Receiving incoming messages with webhooks

What incoming webhooks are

Incoming-message webhooks let Zapini notify your system, in real time, whenever a new message arrives at your WhatsApp instance. Instead of repeatedly polling the API, Zapini makes a POST request to the URL you register.

Step 1 — Create a public endpoint

Create an HTTPS endpoint on your server that accepts POST requests with a JSON body. It should respond quickly with HTTP 200 to acknowledge receipt. Do any heavy processing asynchronously so you don't delay the response.
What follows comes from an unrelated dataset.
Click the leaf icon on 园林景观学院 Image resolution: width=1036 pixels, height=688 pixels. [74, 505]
💡 Tip: always use HTTPS for the webhook endpoint and validate the request origin before trusting the content.

Step 2 — Register the webhook URL

Provide your endpoint URL in the instance settings. From then on, every received message triggers a call to your webhook.
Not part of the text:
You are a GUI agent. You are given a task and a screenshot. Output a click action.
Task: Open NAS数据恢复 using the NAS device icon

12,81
Step 3 — Handle the payload

The body sent to your endpoint includes data about the received message, such as the sender, content and identifiers. A simplified example:

{
  "event": "message.received",
  "instance_id": "550e8400-e29b-41d4-a716-446655440000",
  "data": {
    "from": "+5511999999999",
    "sender_name": "Maria",
    "type": "text",
    "message": "Hi, I'd like more information",
    "received_at": "2026-06-13T10:30:00Z"
  }
}

On your server, read the JSON, store the message and trigger whatever logic you need (open a ticket, update a CRM, call the API to reply, and so on).

Step 4 — Test and validate

Send a real message to the instance number and confirm your endpoint received the call. Check your server logs and make sure you are responding with HTTP 200.

Best practices

1. Respond fast (200) and process in the background.
2. Handle receipt idempotently, using the message identifier to avoid duplicates.
3. Implement retries and monitor failures on your endpoint.
4. To send automatic replies, combine the webhook with the API's send-message endpoint.